▶ Exercise brief:
Could you copy out the records word for word, from the line with "You are a computer-use" up to and including the line with "coord(1391,17)", leaving out the pictures?

▶ Information provided:

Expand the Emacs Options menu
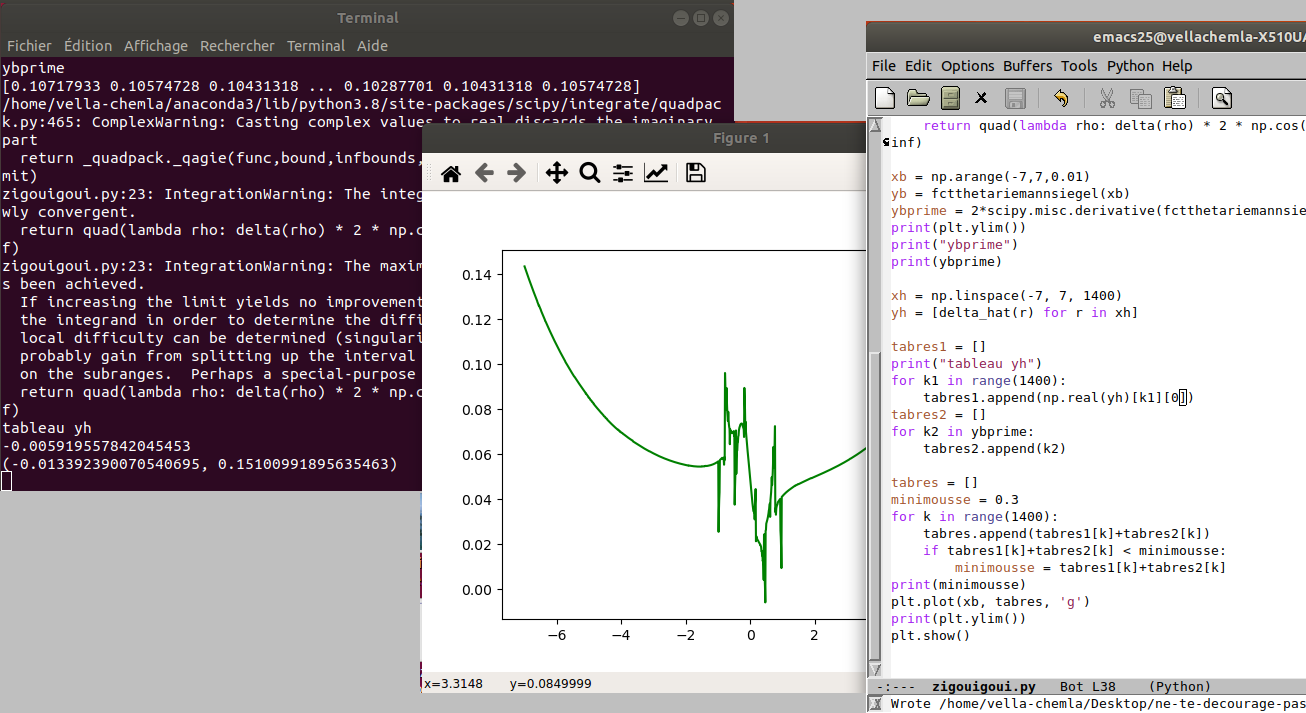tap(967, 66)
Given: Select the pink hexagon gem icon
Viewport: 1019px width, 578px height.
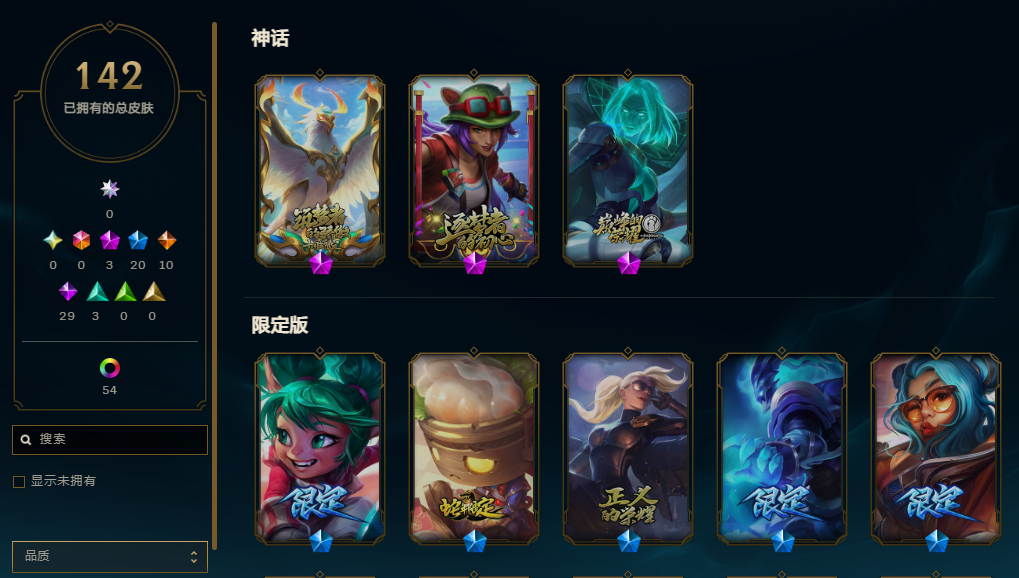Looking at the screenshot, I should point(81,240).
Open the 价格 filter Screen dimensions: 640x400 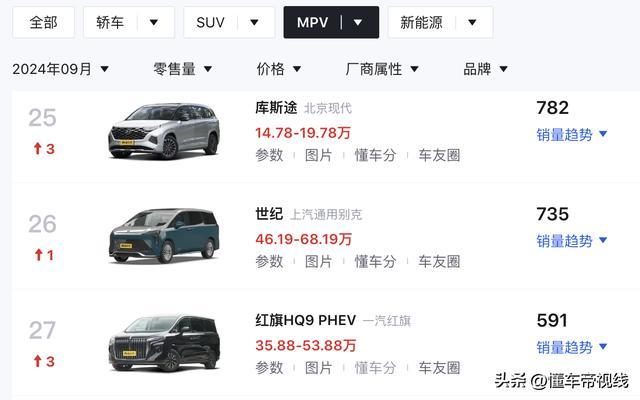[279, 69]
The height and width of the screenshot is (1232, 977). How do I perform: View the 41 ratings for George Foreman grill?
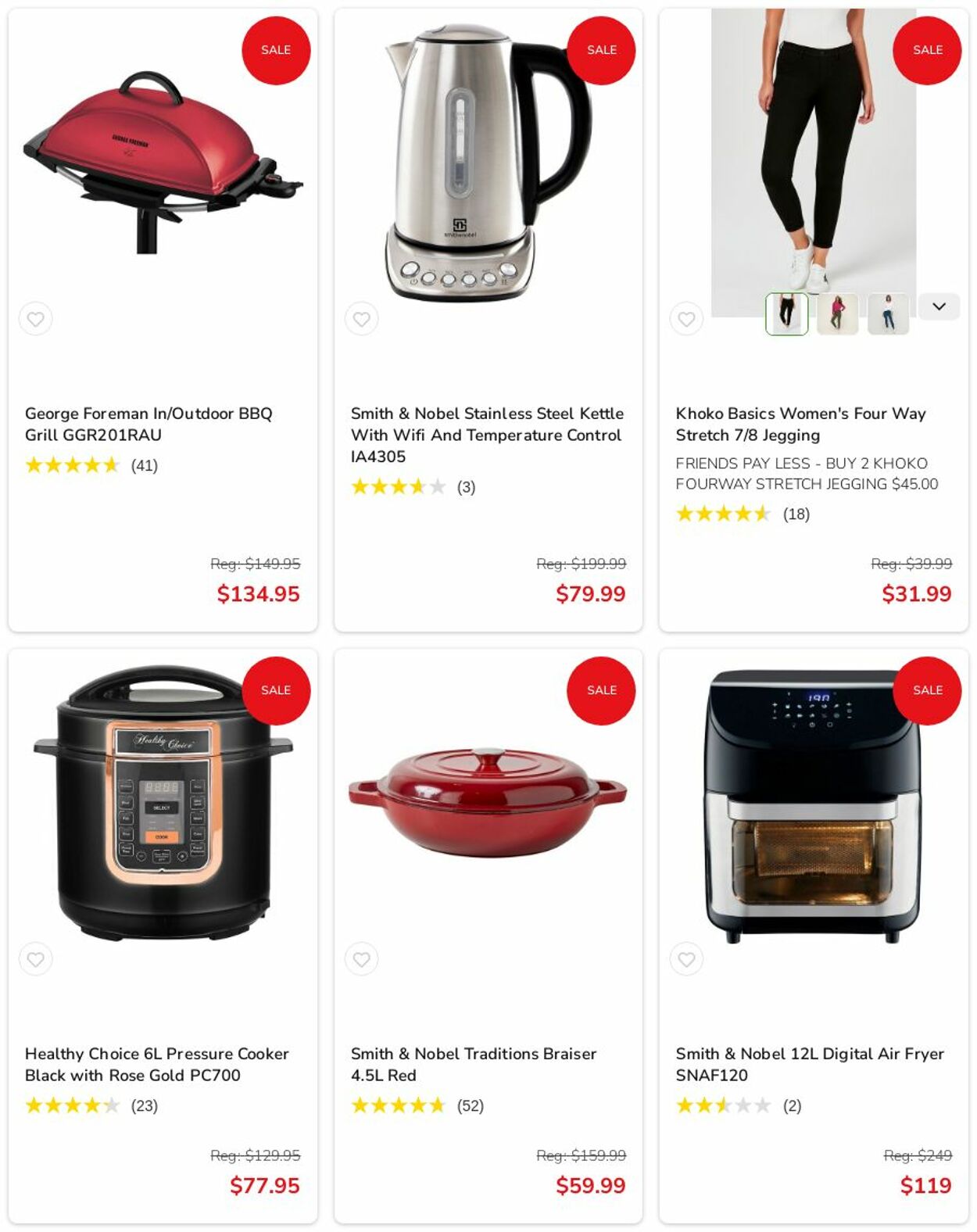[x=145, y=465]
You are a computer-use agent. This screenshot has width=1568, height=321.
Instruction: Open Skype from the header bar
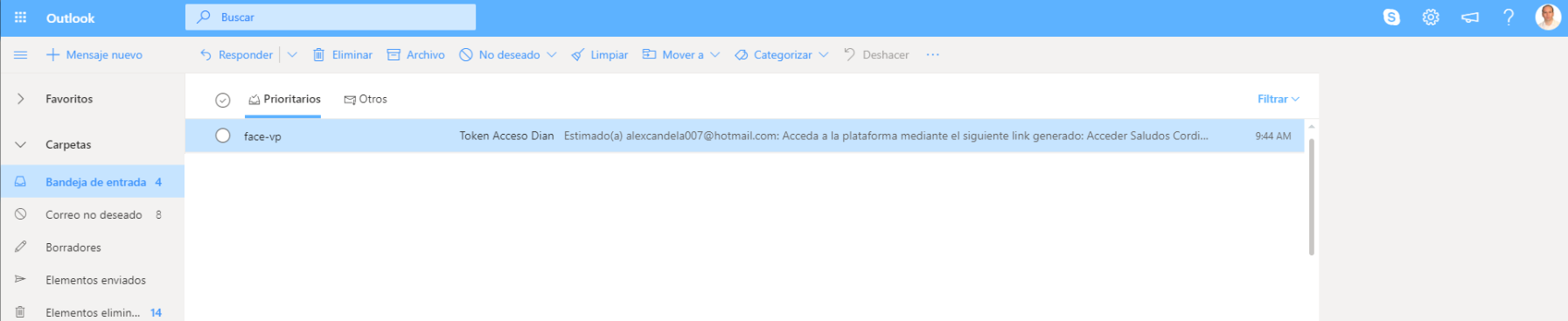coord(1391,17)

* * *

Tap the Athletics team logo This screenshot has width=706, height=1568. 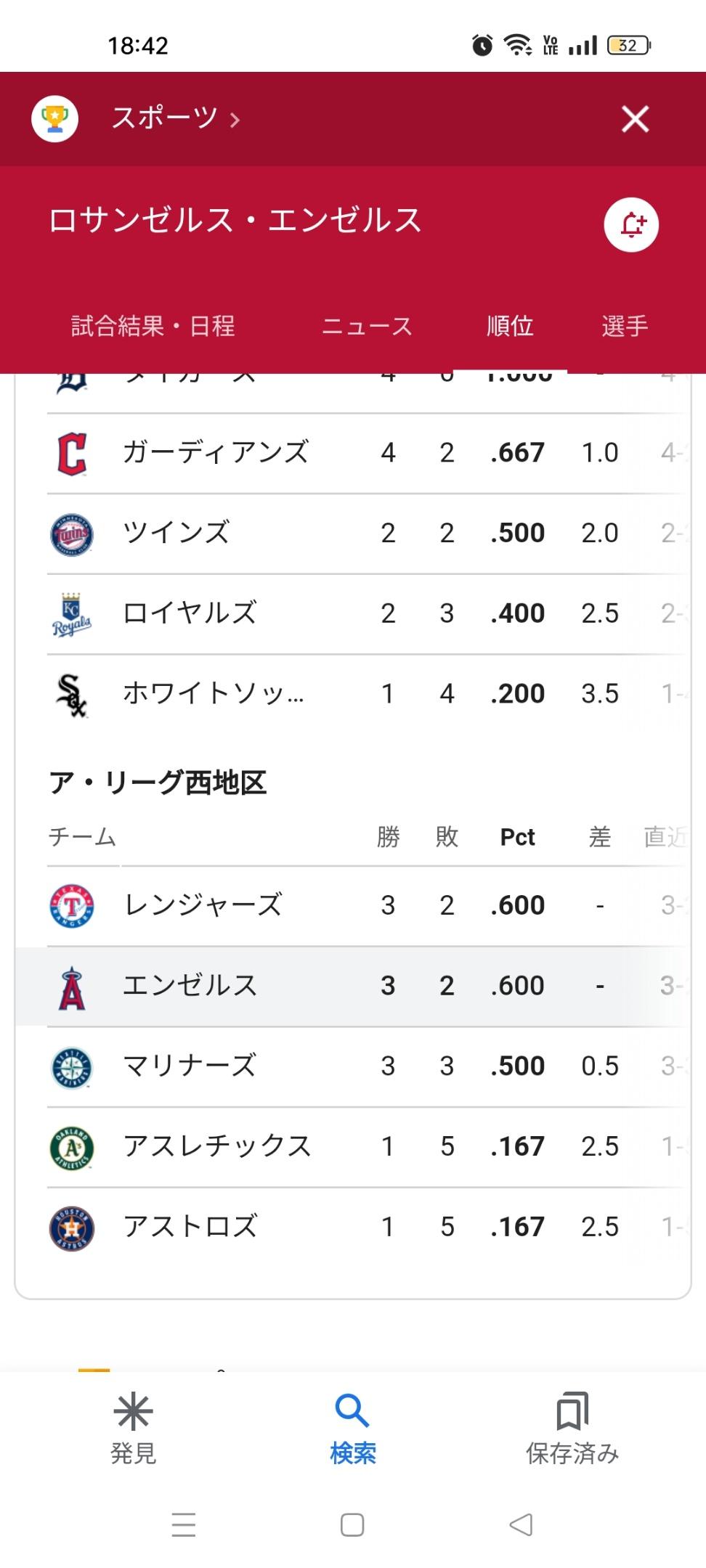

---

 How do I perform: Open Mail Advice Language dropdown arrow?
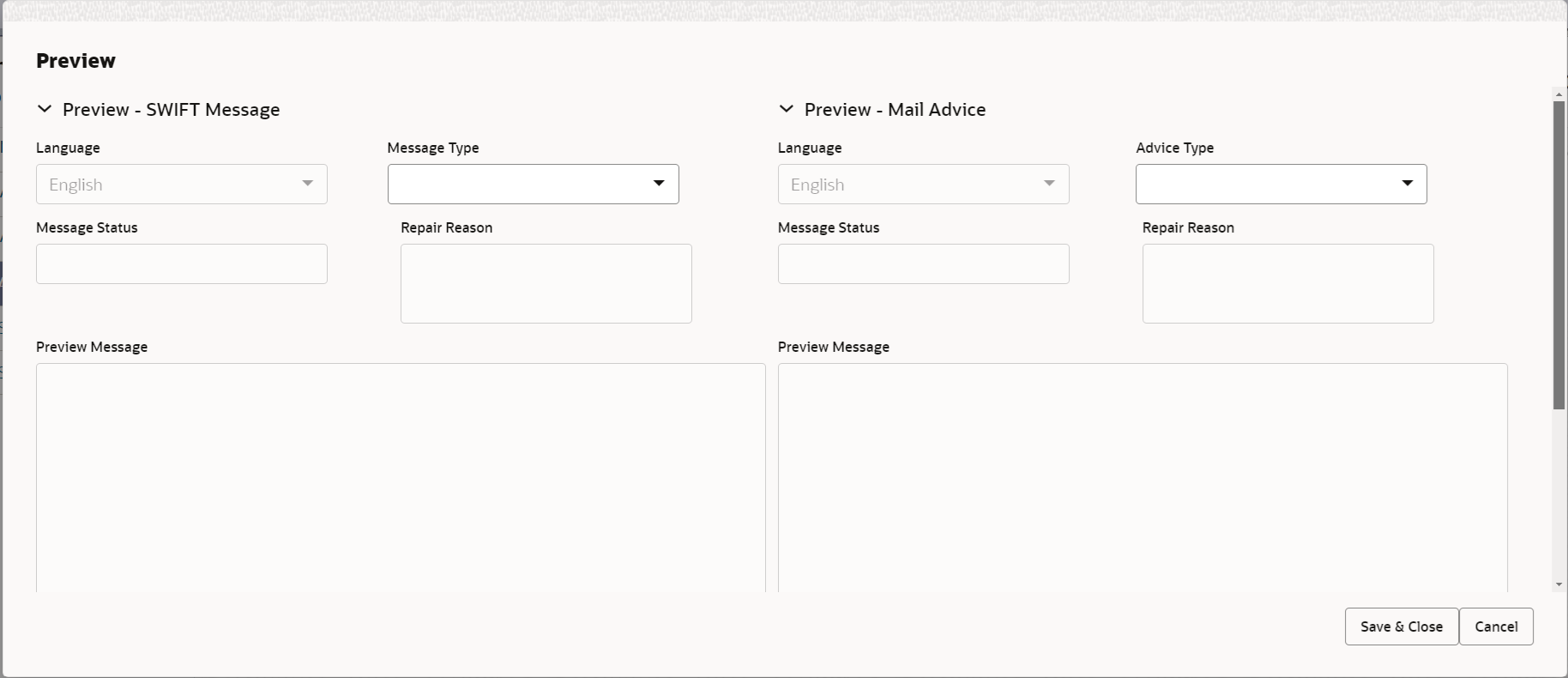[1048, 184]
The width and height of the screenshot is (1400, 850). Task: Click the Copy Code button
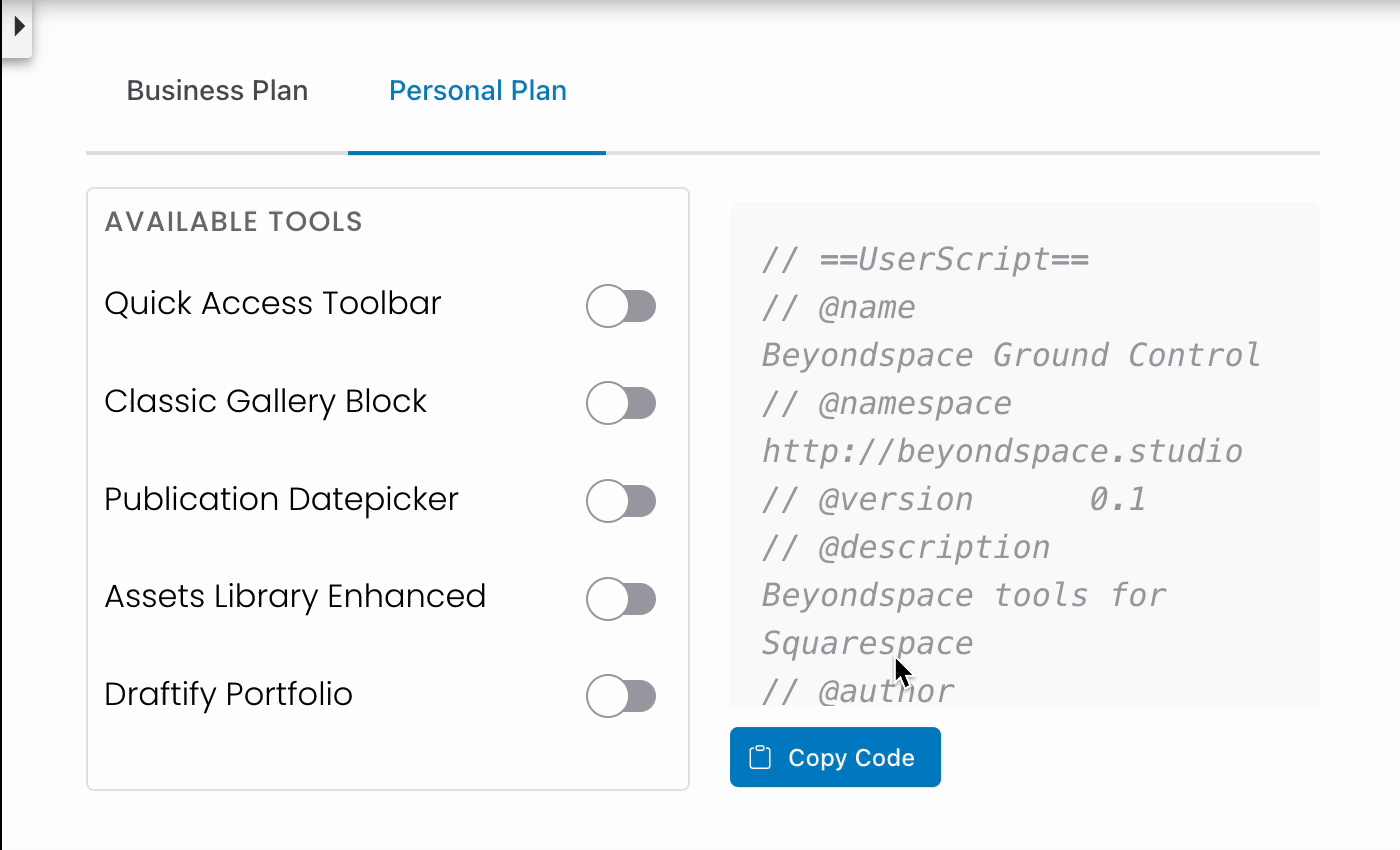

▶ Solution to the problem:
You are a computer-use agent. This screenshot has width=1568, height=321.
Instruction: Open Skype from the header bar
coord(1391,17)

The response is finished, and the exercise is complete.